For industry and government teams, this is a live signal to move now or risk falling behind.

Policy

Spectrum Dominance

U.S. Army photo of a Soldier operating the Terrestrial Layer System. Spectrum Situational Awareness System (S2AS) during training. (Courtesy of PM EW&C via DVIDS/public domain)

The Army is reshaping how it acquires electronic warfare and spectrum capabilities. A new broad industry solicitation, fresh FY26 NDAA provisions, and the Trump administration’s March 2026 Cyber Strategy all point to the same reality: 

Spectrum dominance is now a core warfighting domain, and the pace of change is accelerating.

Recent conflicts have shown how adversaries can quickly deny communications, navigation, and precision fires through electromagnetic means. The Army is responding by opening up to industry ideas rather than dictating narrow requirements. 

Here’s what’s moving and what it signals for the defense ecosystem.

Army’s EMSO Characteristics of Need

On February 24, 2026, Project Manager Electronic Warfare & Cyber (PM EW&C) released a Characteristics of Need (CoN) document alongside a Request for Information.
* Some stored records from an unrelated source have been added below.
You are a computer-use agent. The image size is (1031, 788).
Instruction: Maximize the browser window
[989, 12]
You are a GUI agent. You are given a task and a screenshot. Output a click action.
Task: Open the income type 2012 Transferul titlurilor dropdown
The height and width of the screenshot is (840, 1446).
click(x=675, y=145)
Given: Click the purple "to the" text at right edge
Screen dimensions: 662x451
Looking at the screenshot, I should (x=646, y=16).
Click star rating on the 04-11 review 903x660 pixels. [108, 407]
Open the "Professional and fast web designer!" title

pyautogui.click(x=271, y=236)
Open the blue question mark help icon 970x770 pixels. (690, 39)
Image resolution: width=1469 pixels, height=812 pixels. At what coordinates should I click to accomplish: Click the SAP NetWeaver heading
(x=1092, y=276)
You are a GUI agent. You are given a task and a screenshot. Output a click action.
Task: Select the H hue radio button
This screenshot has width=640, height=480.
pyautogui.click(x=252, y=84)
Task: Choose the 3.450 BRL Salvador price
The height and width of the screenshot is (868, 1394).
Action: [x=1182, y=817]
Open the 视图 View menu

Responses were due March 13.

This is a deliberate shift. The Army is sharing high-level problem statements to attract mature solutions from across industry, including small businesses and non-traditional. 

  • Attack: Jamming or denying enemy spectrum use for communications, sensing, & navigation.

  • Support: Sensing, identifying, and locating signals and emitters.

  • Protect: Countering enemy jamming and safeguarding friendly signals.

  • Common services: A shared software baseline for interoperability.

Priorities include resilience, modularity, scalability, rapid deployability, and AI/ML integration. The planned path forward is a Multiple Award IDIQ using commercial solutions authorities, with potential for OTA prototyping to speed fielding.

Quantum-Resilient Encryption and Supply-Chain Mandates

Policy momentum is building on post-quantum cryptography (PQC). The Trump Cyber Strategy, released in early March, emphasizes accelerating PQC adoption across federal and national security systems, paired with zero-trust enforcement.

The FY26 NDAA reinforces this by directing DoW to harmonize cybersecurity requirements across the defense industrial base. It aims to eliminate duplicative rules that complicate contractor compliance. Supply-chain security gains stronger visibility tools and risk-identification mandates to address foreign adversary threats early.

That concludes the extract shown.